Exercise objective: Everything in the records below except the pictures must be written out exactly.

Recorded data:
..........

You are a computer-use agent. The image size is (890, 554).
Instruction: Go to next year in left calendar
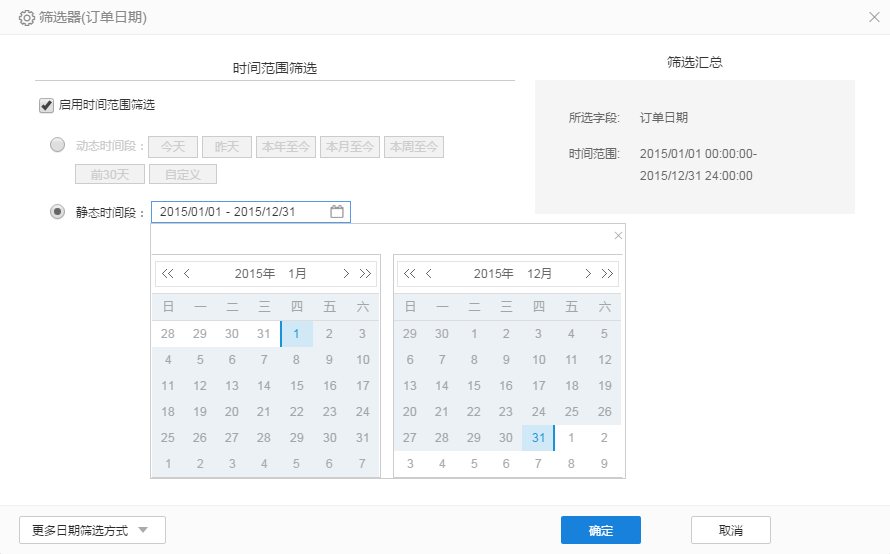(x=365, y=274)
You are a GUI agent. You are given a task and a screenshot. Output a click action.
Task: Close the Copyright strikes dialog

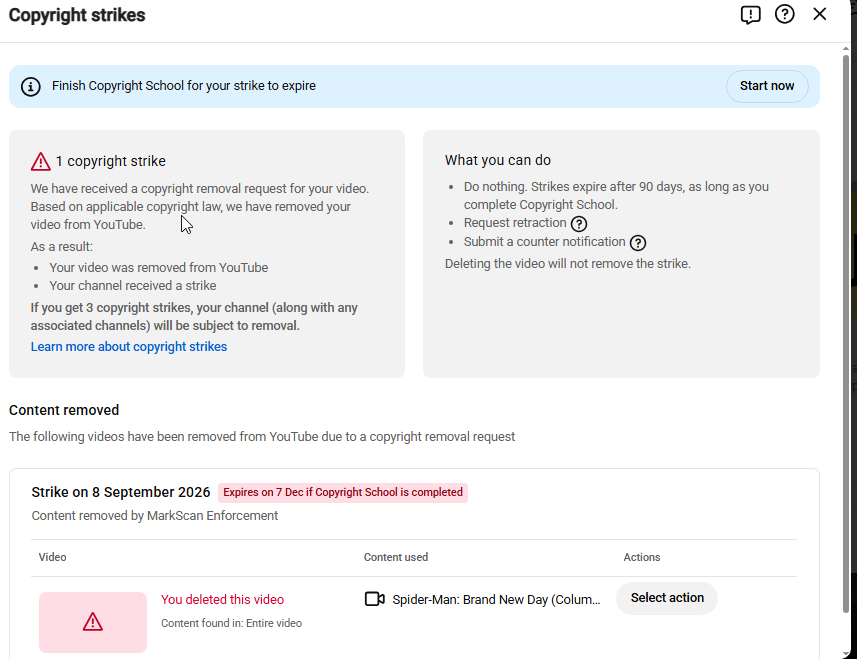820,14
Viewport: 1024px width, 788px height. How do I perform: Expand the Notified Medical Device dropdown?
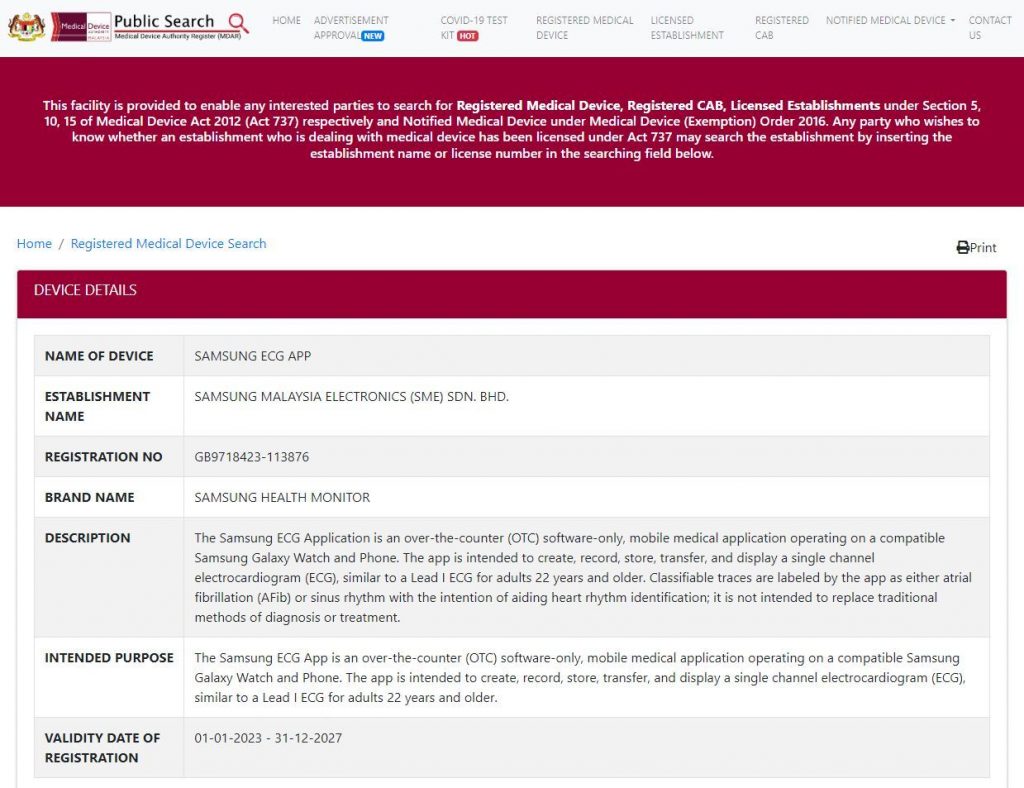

..........

Exercise solution:
You are a computer-use agent. The image size is (890, 554).
Instruction: Go to next year in left calendar
(x=365, y=274)
You are a GUI agent. You are given a task and a screenshot. Output a click action.
Task: Close the Copyright strikes dialog

820,14
Viewport: 1024px width, 788px height. How do I perform: Expand the Notified Medical Device dropdown?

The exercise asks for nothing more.